= Given passage =

....

A Cure for Dry January
Non-alcoholic beverages are often dull and formulaic. Handcrafted, booze-free elixirs from the natural wine scene are the future.
Over the past decade, I’ve created wine lists for a handful of restaurants in Paris, as well as one in Monaco. With each new project, the first order I place is never for wine. It’s always for Beaujolais vigneron Romain des Grottes’ “Antidote,” a sparkling, alcohol-free infusion of biodynamically-farmed gamay juice, apple juice, thyme, and sundry other herbs.
Why? Because French law technically requires restaurateurs to offer non-alcoholic beverages alongside alcoholic beverages. If one wishes to follow the letter of the law, one must also display at least ten (!) samples of non-alcoholic beverages prominently within the bar or restaurant. In practice, this usually amounts to state-enforced advertising for Coca-Cola, Orangina, Perrier, and so forth, something I seek to avoid at all costs.
This gets at the problem with most alcoholic-free beverages - the problem anyone doing Dry January has been contending with all month. Preventing the natural transformation of sugar into alcohol requires stabilization in some form or another. This makes alcohol-free beverages inherently better-adapted to mass-production than actual wine. What mass-produced beverages gain in cost-efficiency and regularity, however, they tend to lose in personality, with the result that most alcohol-free drinks are a little dull and standardized.

....

Records from a dataset:
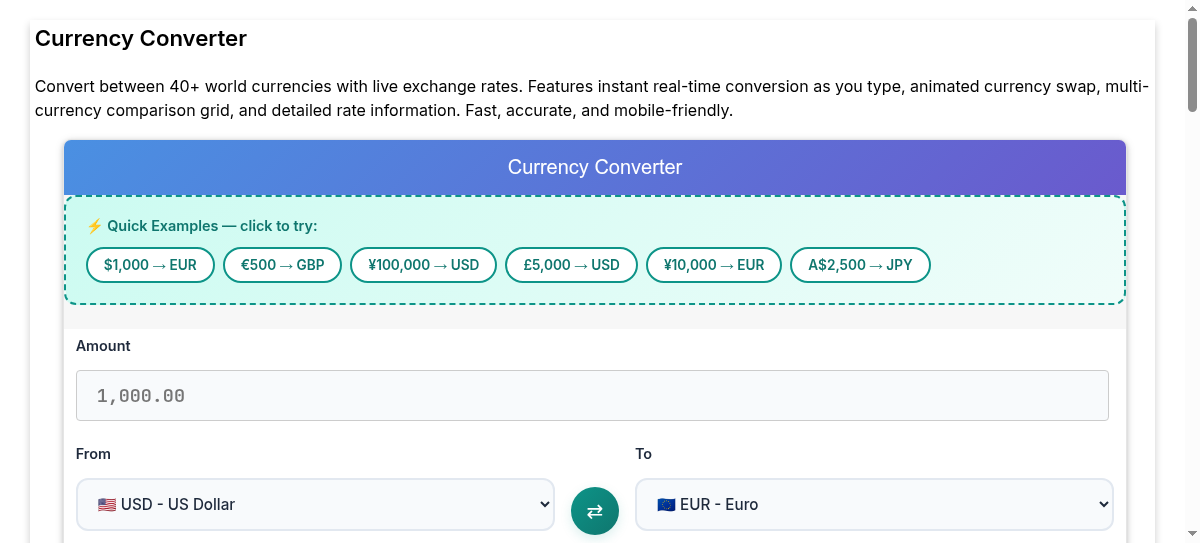Apply the A$2,500 → JPY example

pyautogui.click(x=860, y=265)
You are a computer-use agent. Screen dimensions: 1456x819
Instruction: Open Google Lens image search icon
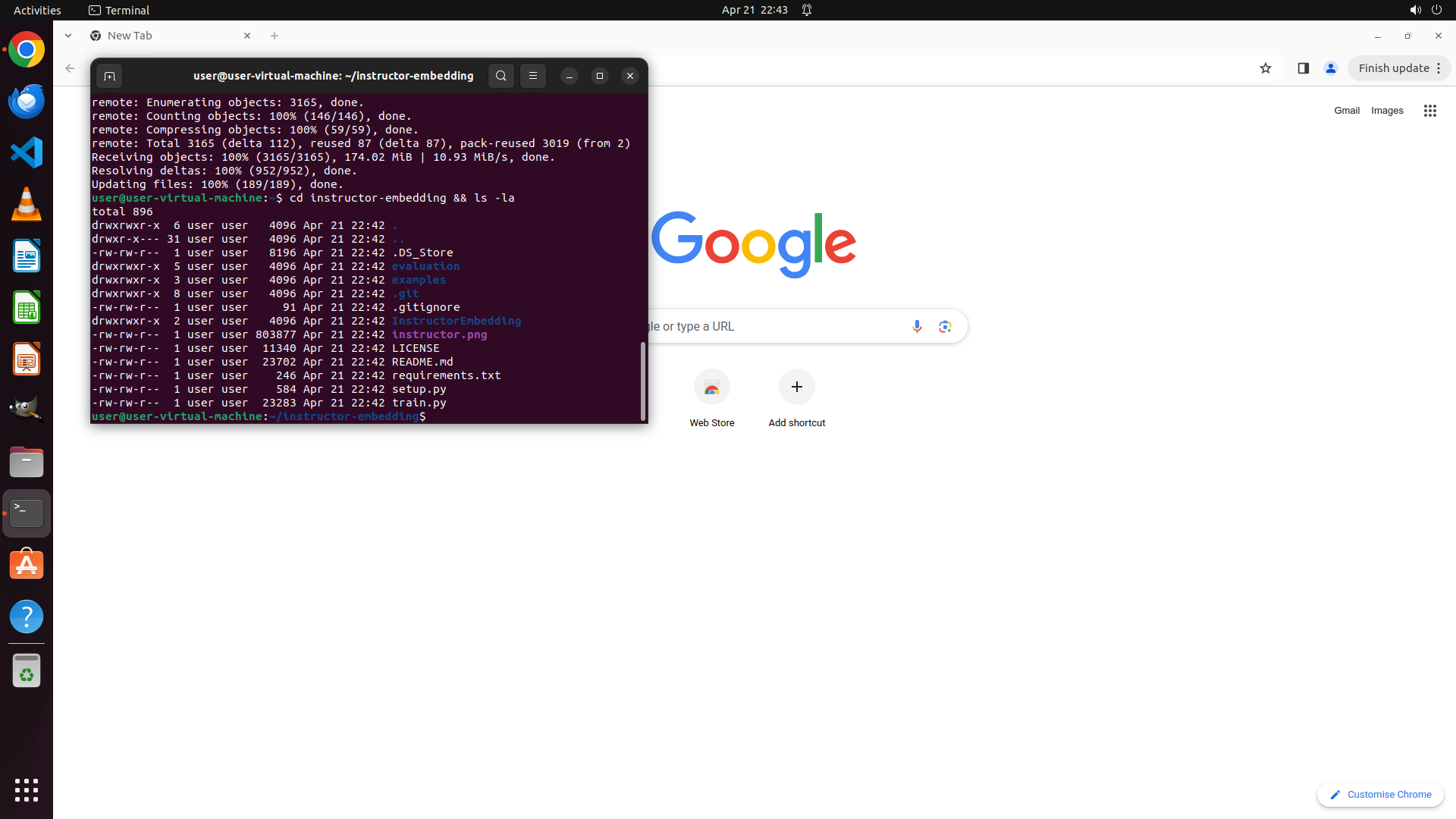point(945,326)
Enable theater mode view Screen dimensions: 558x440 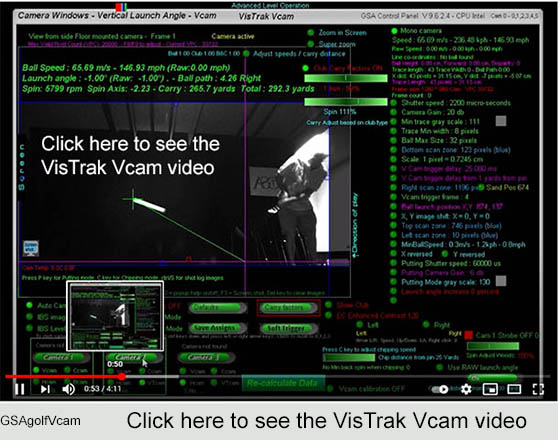pyautogui.click(x=514, y=389)
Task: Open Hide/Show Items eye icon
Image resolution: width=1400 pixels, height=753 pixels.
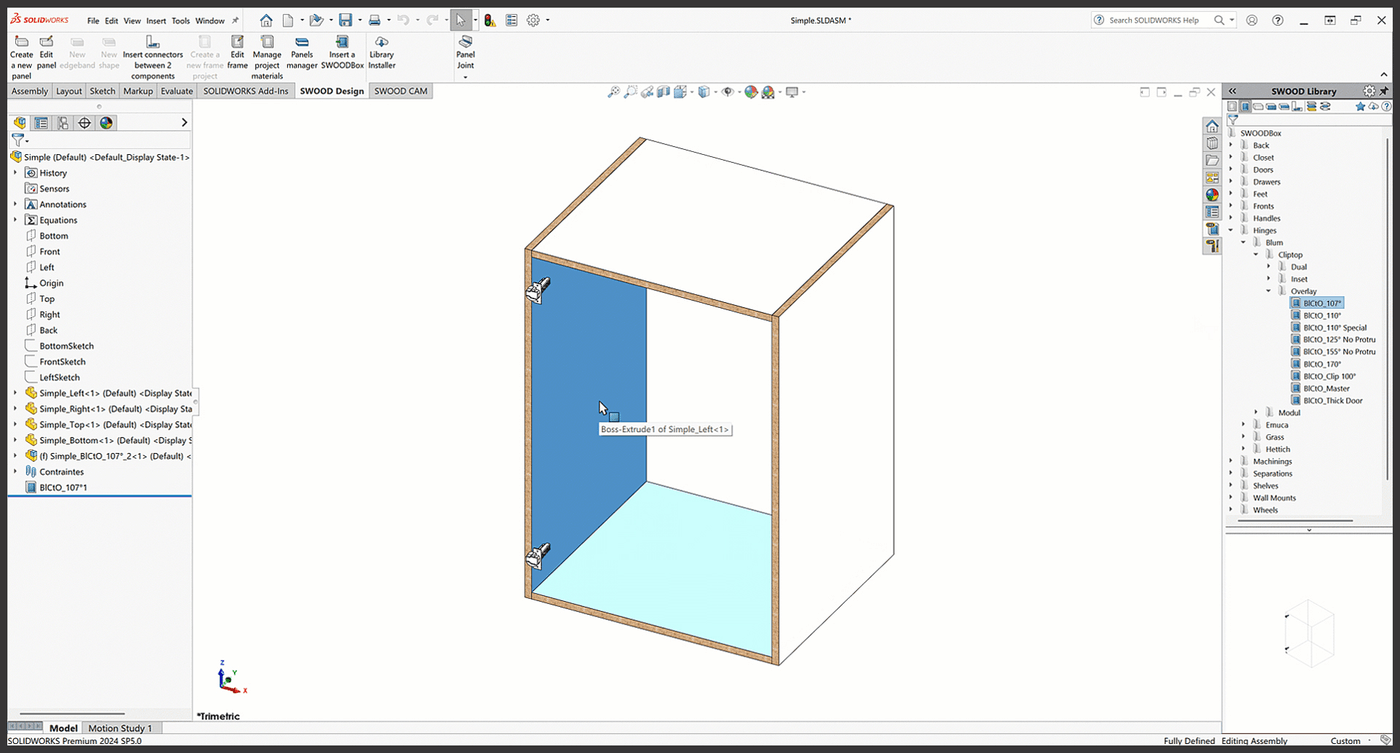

....

= Tasks and exercises =
• A. Do these statements agree with the article on alcohol-free drinks? Answer yes or no for each, and quote the article's deciding words. (i) For each new restaurant project, the writer first orders Romain des Grottes' "Antidote." (ii) French law asks for a display of at least five samples of non-alcoholic beverages. (iii) The writer says alcohol-free beverages are less suited to mass production than wine.
• B. Please write the next part of the article on alcohol-free drinks, picking up after its final sentence.

= Outputs in order =
• A.
(i) Yes: "It’s always for Beaujolais vigneron Romain des Grottes’ “Antidote,”"
(ii) No: "one must also display at least ten (!) samples of non-alcoholic beverages prominently within the bar or restaurant."
(iii) No: "This makes alcohol-free beverages inherently better-adapted to mass-production than actual wine."

• B.
Hence my enthusiasm for des Grottes’ “Antidote,” and other small-batch, organic, independently-produced, non-alcoholic beverages, like the ones pictured above: a sparkling elderflower drink by Anjou vigneron Romain Verger, and a rose-infused sparkling birch sap by book restorer Jan Klimeš of EUFORIA in the Czech Republic.
THE ANTIDOTE
Romain des Grottes began producing “Antidote” in 2016 - for his kids, he says.
“It didn’t take off immediately. Retailers were timid, at first. But they came around to it because they realized there was a real demand,” says des Grottes.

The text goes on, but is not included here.